- Problem requirements -
In the records below, find the line with "The image size is (1316, 913)." and repeat it and every line after it, exactly, without any pictures.

═══

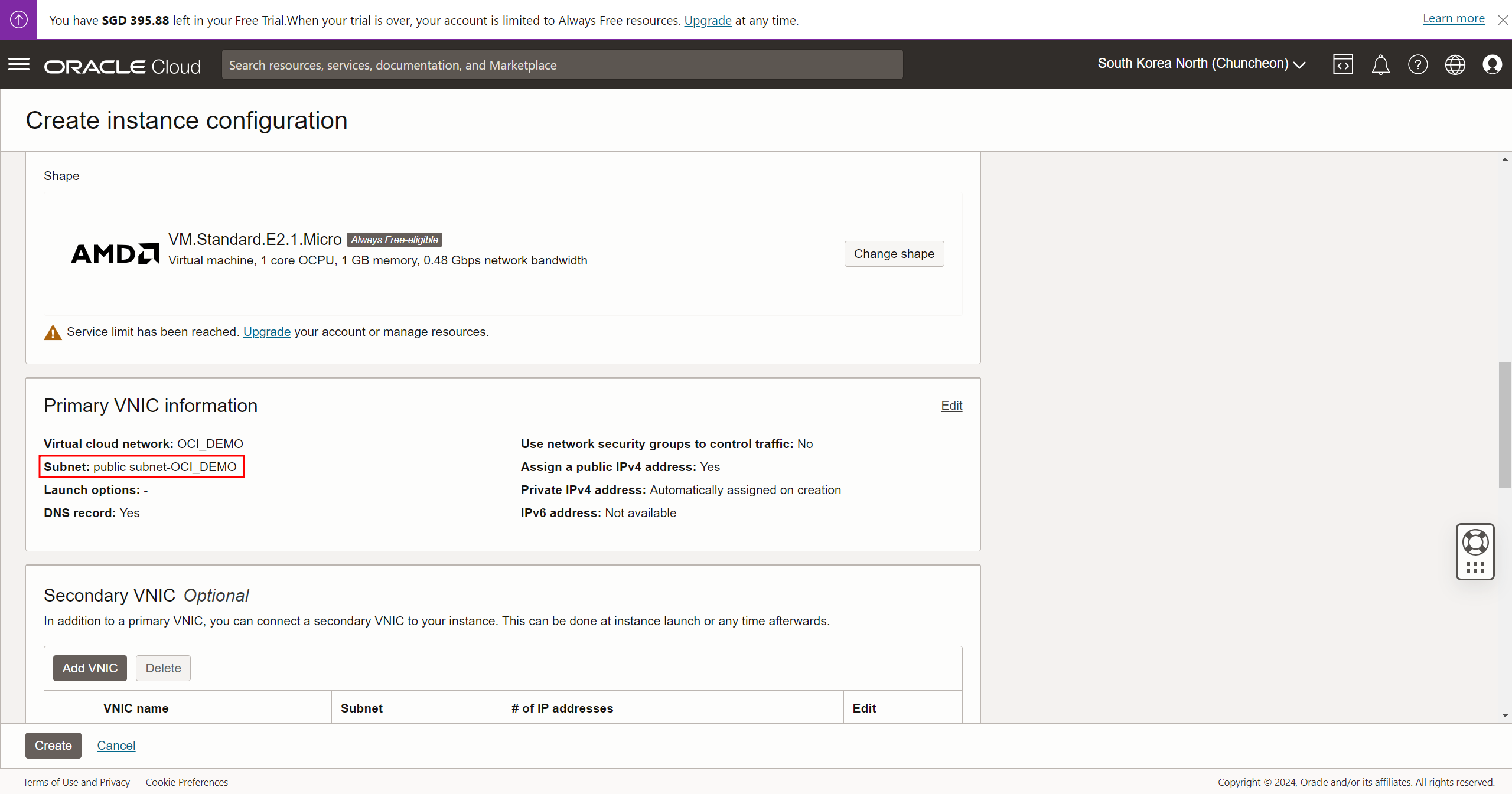The image size is (1512, 794).
Task: Click Upgrade in the service limit warning
Action: click(x=266, y=332)
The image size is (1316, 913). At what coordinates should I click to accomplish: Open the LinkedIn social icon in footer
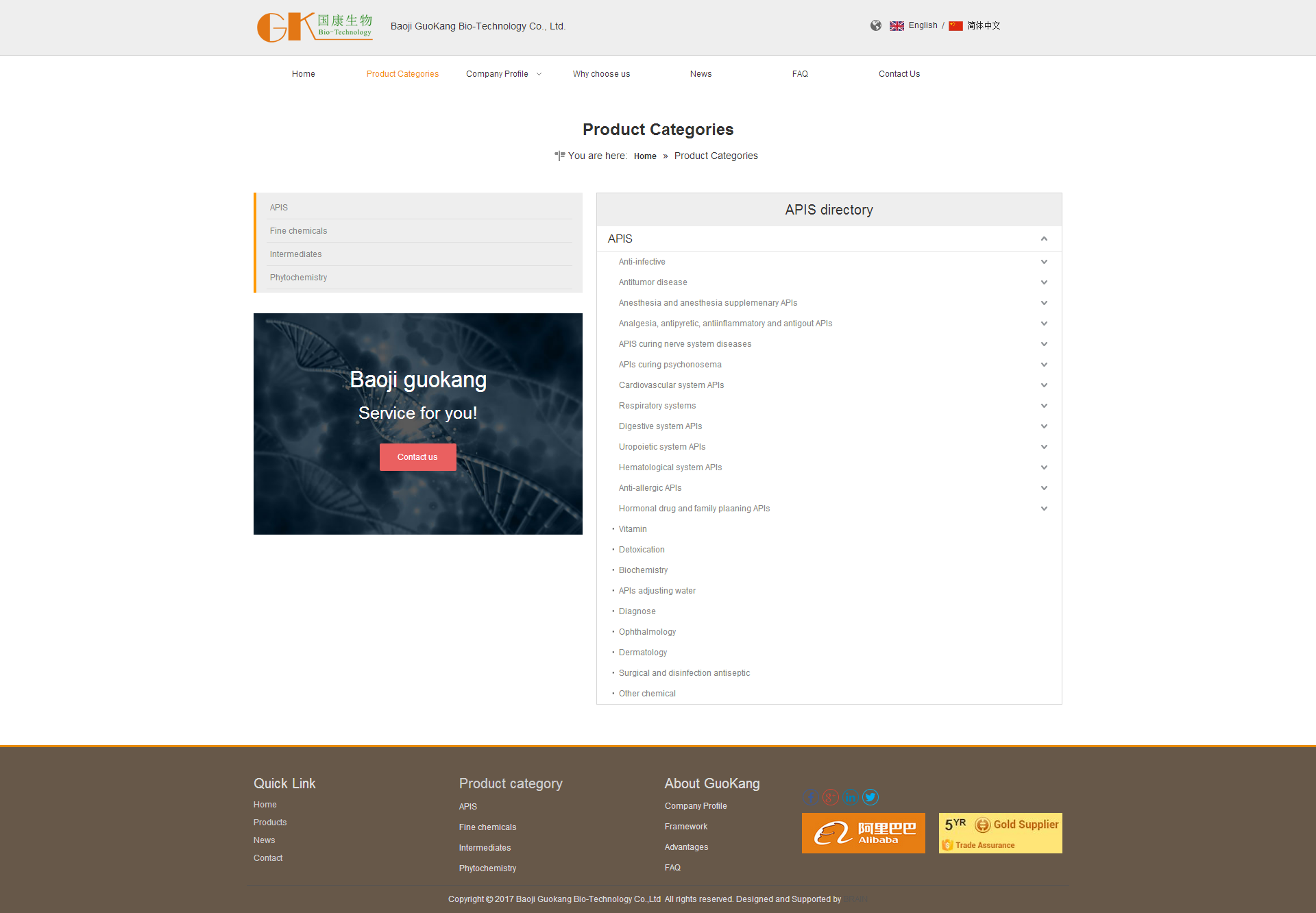pyautogui.click(x=851, y=797)
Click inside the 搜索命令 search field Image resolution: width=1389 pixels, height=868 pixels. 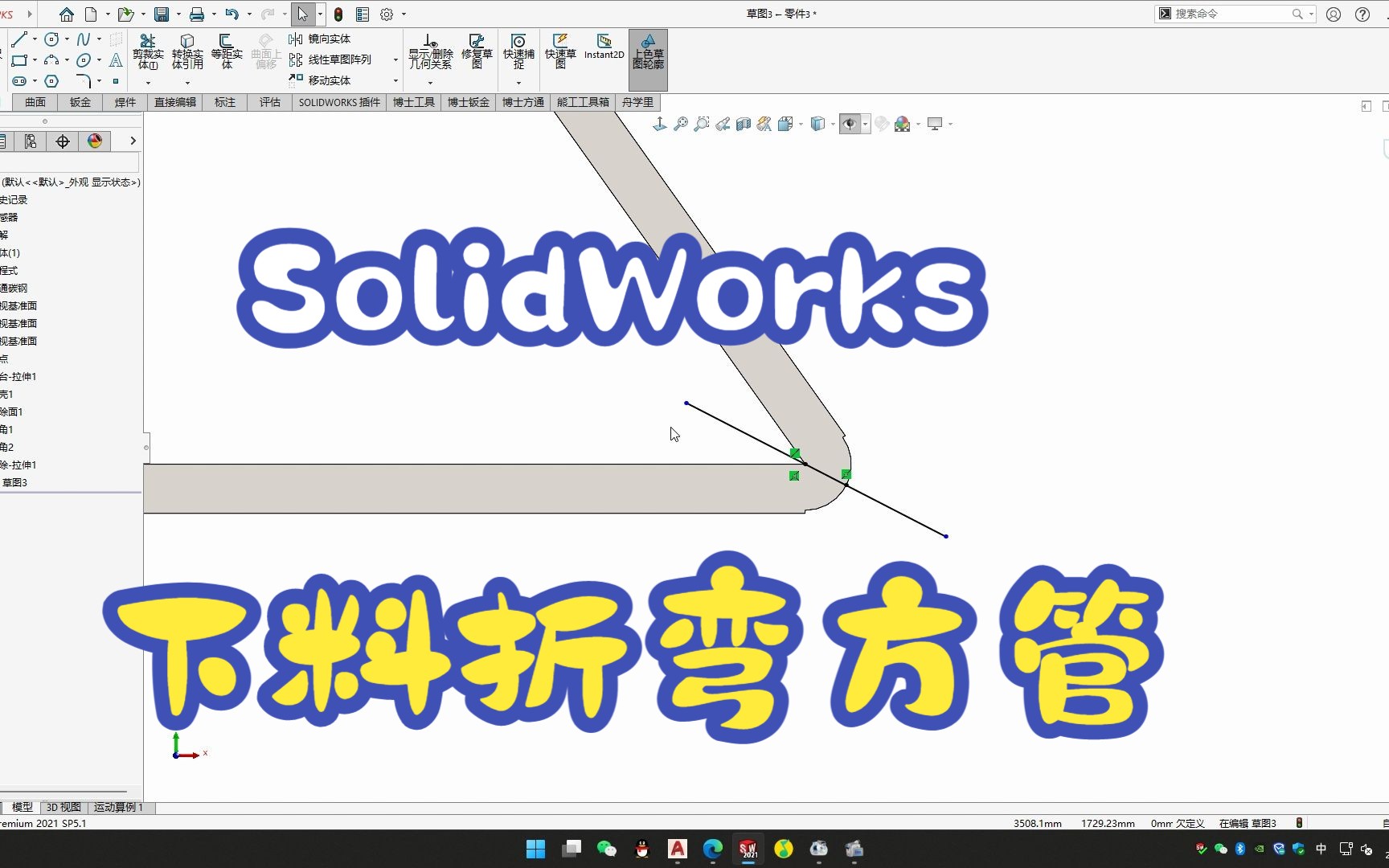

═══

- Task result -
The image size is (1316, 913). At what coordinates should I click to accomplish: Open the LinkedIn social icon in footer
pyautogui.click(x=851, y=797)
Click inside the 搜索命令 search field Image resolution: width=1389 pixels, height=868 pixels. 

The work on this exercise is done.